During the war years, the volume of new prints Escher produced fell sharply. He lacked inspiration and he had other things to worry about. But that does not mean he was not engaged in any creative work. During the war, he threw himself into his regular division drawings, constantly devising new variants for filling the plane with regular patterns. Between the outbreak of the Second World War in 1939 and the Dutch liberation in May 1945, he produced about 35 new drawings.
If you look at this series, the war seems remote. Even in those years his work is teeming with birds, fish, reptiles, frogs, insects, flowers and shells. Only with the drawing that he made during Christmas 1941, with angels and devils, does he seem to be saying something about the bizarre situation in which the world was at that time.

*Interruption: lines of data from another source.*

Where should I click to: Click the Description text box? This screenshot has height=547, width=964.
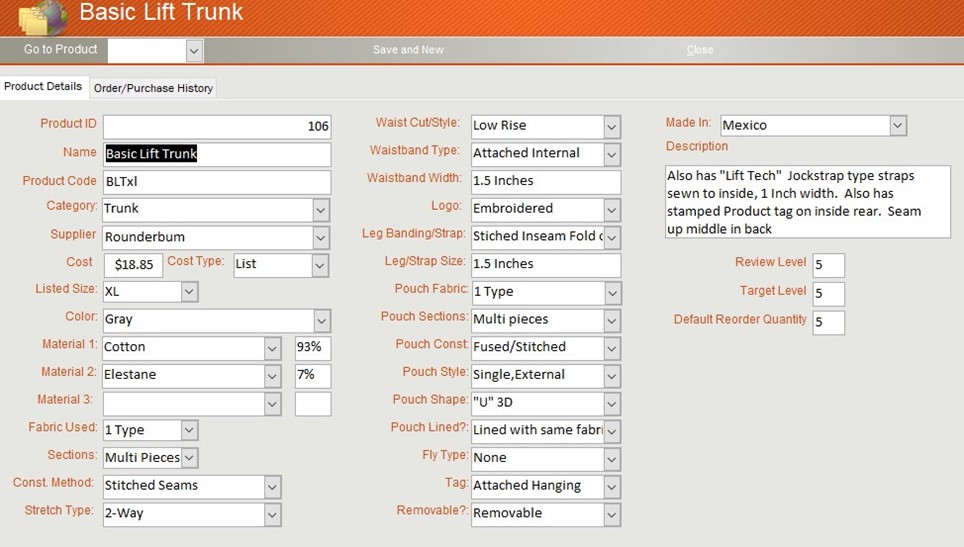pos(807,202)
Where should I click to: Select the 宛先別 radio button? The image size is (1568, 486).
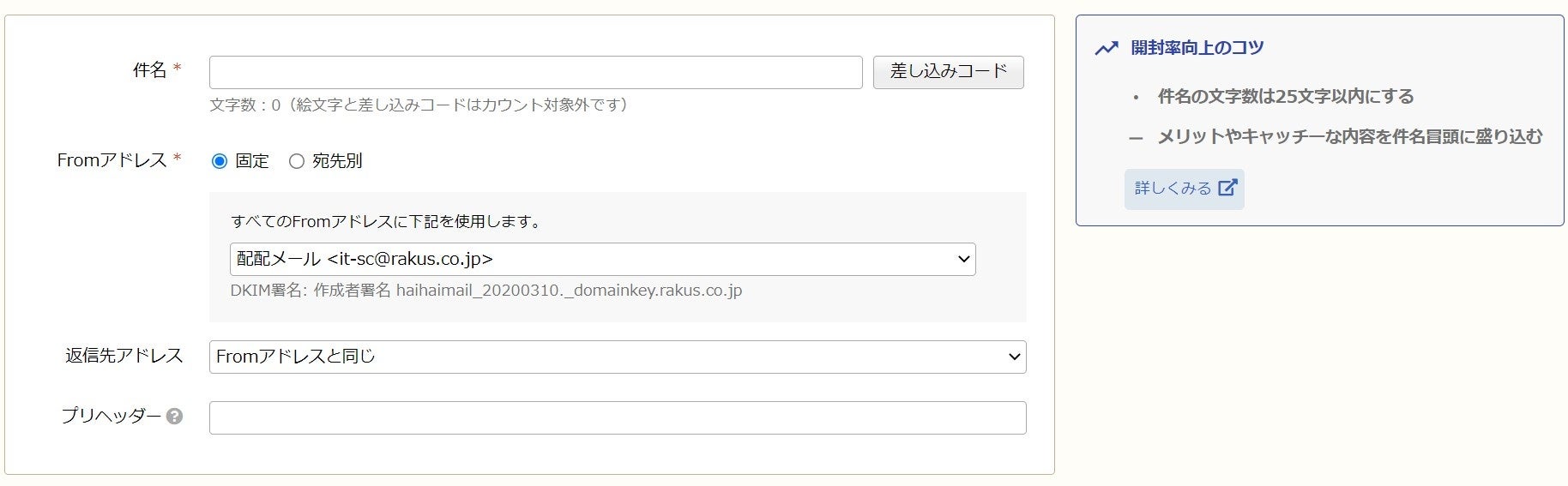(297, 161)

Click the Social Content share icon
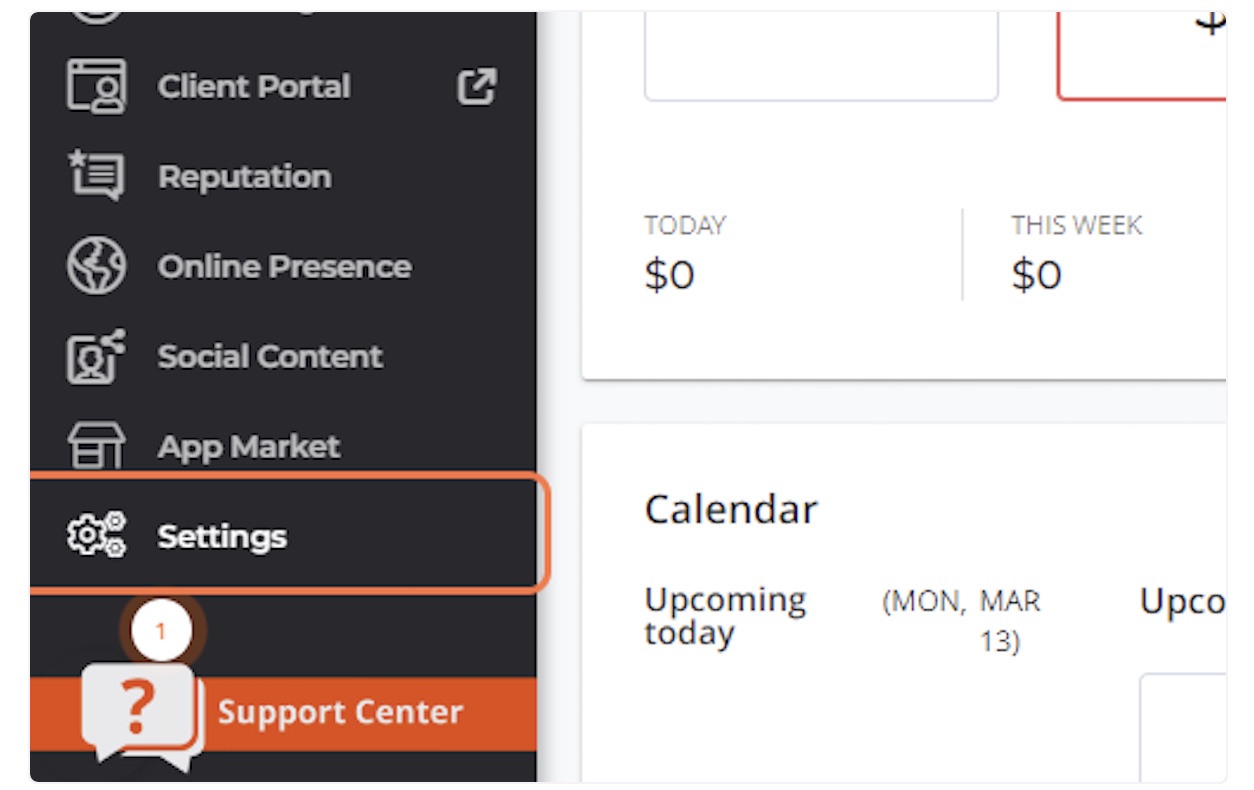(x=96, y=356)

He also used the subject for his wooden sphere full of angels and devils that he cut in early 1942.* With a bit of imagination, the last drawing from the war years, from September 1944, can also be regarded as a metaphor. Together, the red and grey butterflies form a deep tunnel. An abyss of misery with which Escher seems to be anticipating the failure of Operation Market Garden at the end of September and the famine that would ravage the Netherlands in the winter of 1944-1945. Some extremely difficult months ensued, during which the Escher family fell on hard times too. He no longer worked between this drawing and the Liberation. He wrote about it in his diary:
‘That was the hardest thing I ever experienced: my time was totally and utterly taken up with providing for the household; a materialism that (however ideal because it mostly concerned my family) almost drove me crazy.’**
Diary 1944
Sources
[*] Wim Hazeu, M.C. Escher, Een biografie, Meulenhoff, 1998, blz. 279.
[**] Wim Hazeu, M.C. Escher, Een biografie, Meulenhoff, 1998, blz. 295.